My alcohol tolerance is way too high for this paycheck.
I threw a jar of pickles out the window at a police car, why was that not a good enough reason to put me to bed?
i feel this will be the best possible way to start a friendship. By breaking into his house.
He just lit his joint with the tiki torches around his pool. He is definitely coming to my future parties
You have not lived until you've seen your mother stumble into the house with one shoe on mumbling incoherently about tequila cupcakes.
I'm drunk at McDonald's in a fairy costume at 10 am nearly two weeks after Halloween. I don't think the Ohio State fans get it.
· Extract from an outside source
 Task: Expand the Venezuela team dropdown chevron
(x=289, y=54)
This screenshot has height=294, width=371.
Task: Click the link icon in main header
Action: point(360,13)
Can I also remind you that we insisted on touching his mustache?
Well of course I remember it took up like 20 minutes of my night.
Woke up the day after the party with a bruise on my stomach. Pretty sure my liver was trying to escape for fear of it's life.
GDI YOU HAVE THE GOD OF FUCKING THUNDER'S NUDES AND YOU DIDN'T SHARE
I can't believe I forgot to wish you a happy 13 week-iversary of the time you raw-dogged a rando. Only two days late, so it still counts. And since your 14 weeks is coming up, you should know that at 14 weeks your baby can squint, frown, grimace, pee, and possibly suck his/her/their/zir thumb!
You were staring right at you dick at the urinals, then looked at all the other guys dicks and fist pumped saying "I win!"
This is why I can't take dates to shows... I've literally made out with everyone in this band. And two of the guys in the crowd. And the bartender.
if wiping your ass w an envelope isnt the definition of hitting "financial rock bottom " then nothing is!
Tonight I learned to never try to impress your ex by dancing on the stripper pole while drunk. That’s how you end up in the ER
I just convinced a telemarketer I live in a tree.
What did he say?
He still asked if I want a home security system.